What is being asked: Please write the next part of the GitLab runner configuration page below, starting right after its final sentence.

24 KiB
stage | group | info | type |
---|---|---|---|
Verify | Runner | To determine the technical writer assigned to the Stage/Group associated with this page, see https://about.gitlab.com/handbook/engineering/ux/technical-writing/#assignments | reference |
Configuring runners (FREE)
If you have installed your own runners, you can configure and secure them in GitLab.
If you need to configure runners on the machine where you installed GitLab Runner, see the GitLab Runner documentation.
Manually clear the runner cache
Read clearing the cache.
Set maximum job timeout for a runner
For each runner, you can specify a maximum job timeout. This timeout, if smaller than the project defined timeout, takes precedence.
This feature can be used to prevent your shared runner from being overwhelmed by a project that has jobs with a long timeout (for example, one week).
When not configured, runners do not override the project timeout.
On GitLab.com, you cannot override the job timeout for shared runners and must use the project defined timeout.
To set the maximum job timeout:
- In a project, go to Settings > CI/CD > Runners.
- Select your specific runner to edit the settings.
- Enter a value under Maximum job timeout.
- Select Save changes.
How this feature works:
Example 1 - Runner timeout bigger than project timeout
- You set the maximum job timeout for a runner to 24 hours
- You set the CI/CD Timeout for a project to 2 hours
- You start a job
- The job, if running longer, times out after 2 hours
Example 2 - Runner timeout not configured
- You remove the maximum job timeout configuration from a runner
- You set the CI/CD Timeout for a project to 2 hours
- You start a job
- The job, if running longer, times out after 2 hours
Example 3 - Runner timeout smaller than project timeout
- You set the maximum job timeout for a runner to 30 minutes
- You set the CI/CD Timeout for a project to 2 hours
- You start a job
- The job, if running longer, times out after 30 minutes
Be careful with sensitive information
With some runner executors, if you can run a job on the runner, you can get full access to the file system, and thus any code it runs as well as the token of the runner. With shared runners, this means that anyone that runs jobs on the runner, can access anyone else's code that runs on the runner.

Recorded information:
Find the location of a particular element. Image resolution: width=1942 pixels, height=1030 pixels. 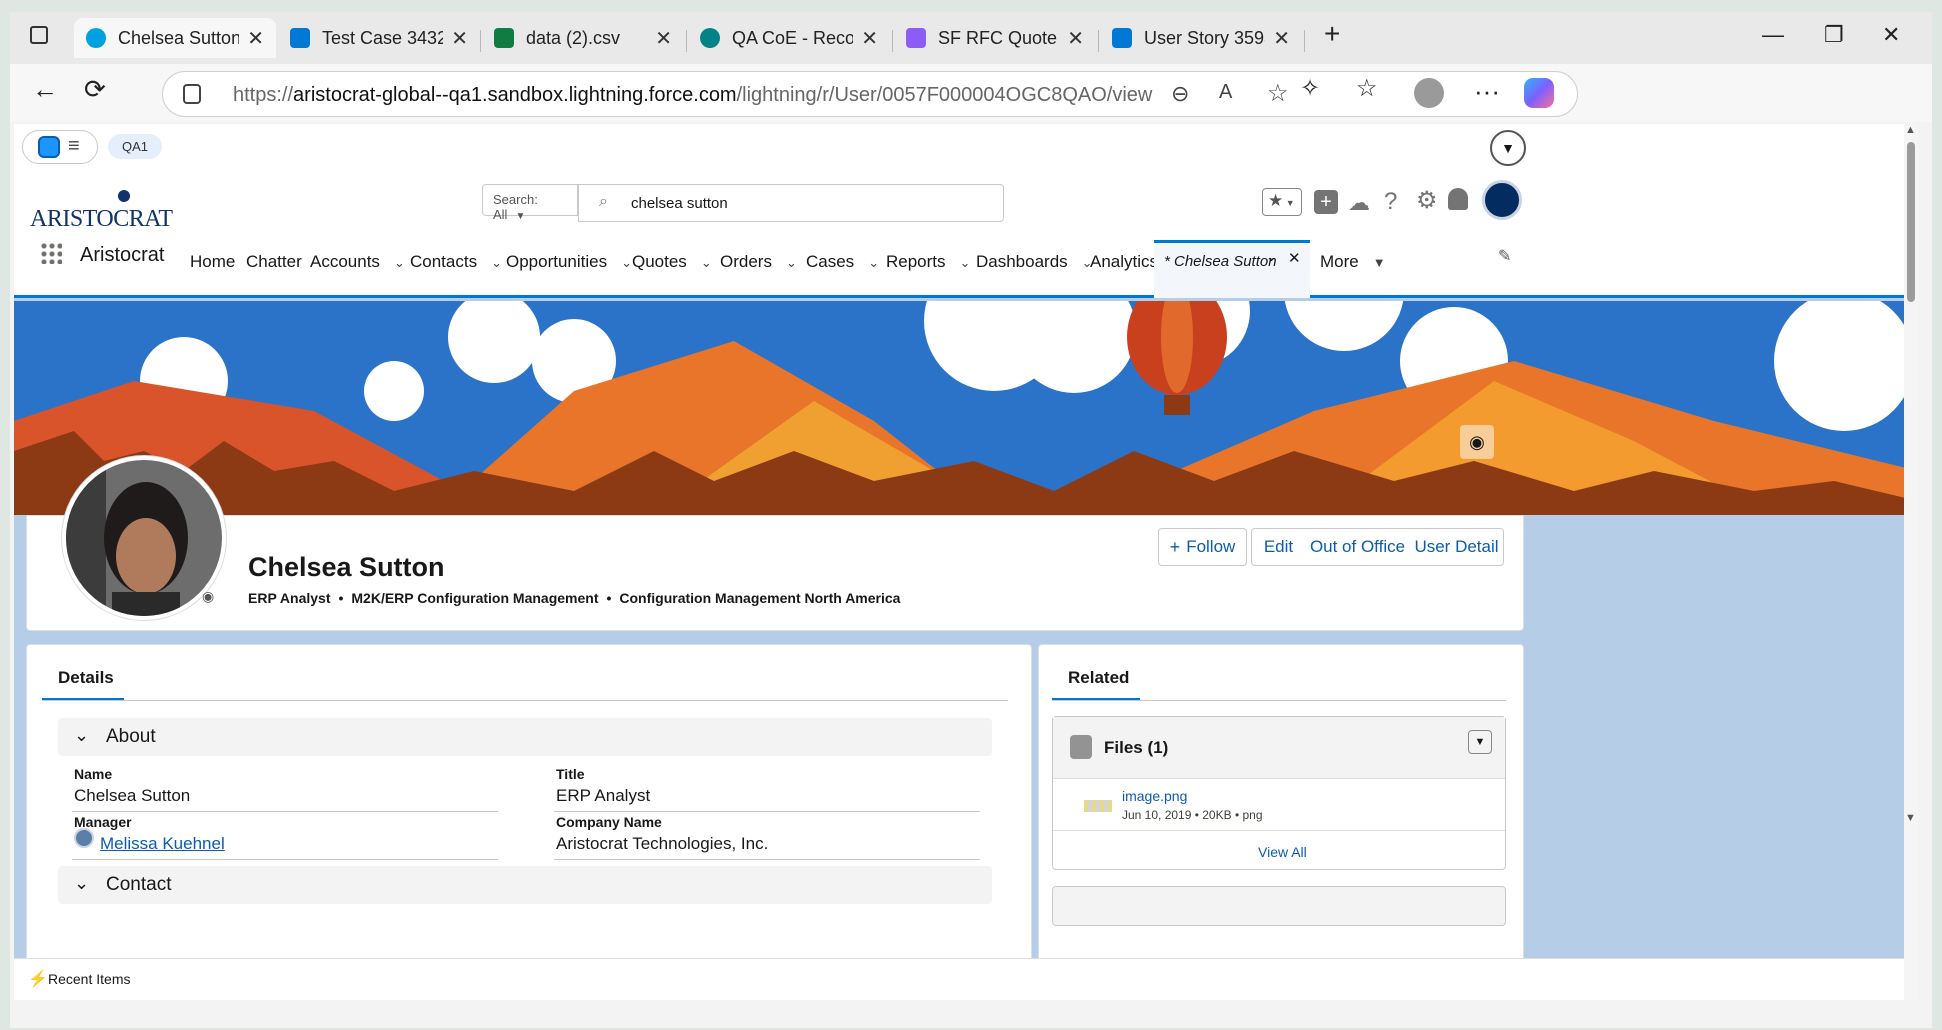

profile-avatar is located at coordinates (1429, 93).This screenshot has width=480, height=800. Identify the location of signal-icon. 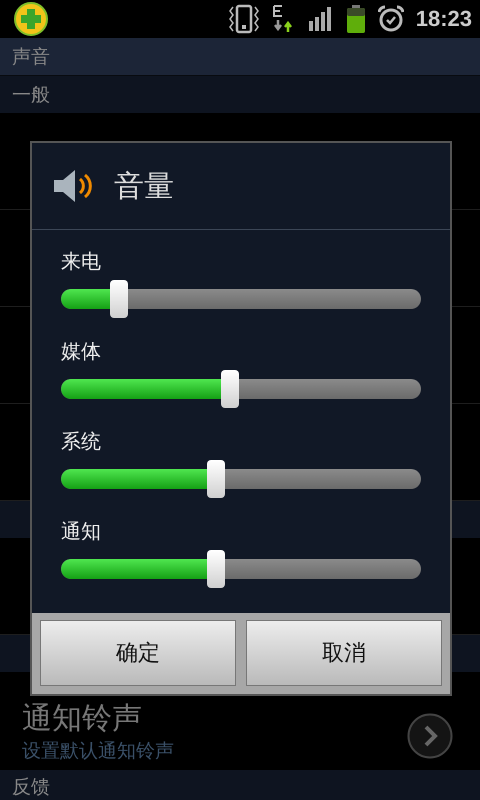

Final answer:
In addition, because you can get access to the runner token, it is possible to create a clone of a runner and submit false jobs, for example.
The above is easily avoided by restricting the usage of shared runners on large public GitLab instances, controlling access to your GitLab instance, and using more secure runner executors.
Prevent runners from revealing sensitive information
Introduced in GitLab 10.0.
You can protect runners so they don't reveal sensitive information. When a runner is protected, the runner picks jobs created on protected branches or protected tags only, and ignores other jobs.
To protect or unprotect a runner:
- Go to the project's Settings > CI/CD and expand the Runners section.
- Find the runner you want to protect or unprotect. Make sure it's enabled.
- Click the pencil button.
- Check the Protected option.
- Click Save changes.
Forks
Whenever a project is forked, it copies the settings of the jobs that relate to it. This means that if you have shared runners set up for a project and someone forks that project, the shared runners serve jobs of this project.
Attack vectors in runners
Mentioned briefly earlier, but the following things of runners can be exploited. We're always looking for contributions that can mitigate these Security Considerations.
Reset the runner registration token for a project
If you think that a registration token for a project was revealed, you should reset it. A registration token can be used to register another runner for the project. That new runner may then be used to obtain the values of secret variables or to clone project code.
To reset the registration token:
- Go to the project's Settings > CI/CD.
- Expand the General pipelines settings section.
- Find the Runner token form field and click the Reveal value button.
- Delete the value and save the form.
- After the page is refreshed, expand the Runners settings section and check the registration token - it should be changed.
From now on the old token is no longer valid and does not register any new runners to the project. If you are using any tools to provision and register new runners, the tokens used in those tools should be updated to reflect the value of the new token.
Reset the runner authentication token
If you think that an authentication token for a runner was revealed, you should reset it. An attacker could use the token to clone a runner.
To reset the authentication token, unregister the runner and then register it again.
To verify that the previous authentication token has been revoked, use the Runners API.
Determine the IP address of a runner
Introduced in GitLab 10.6.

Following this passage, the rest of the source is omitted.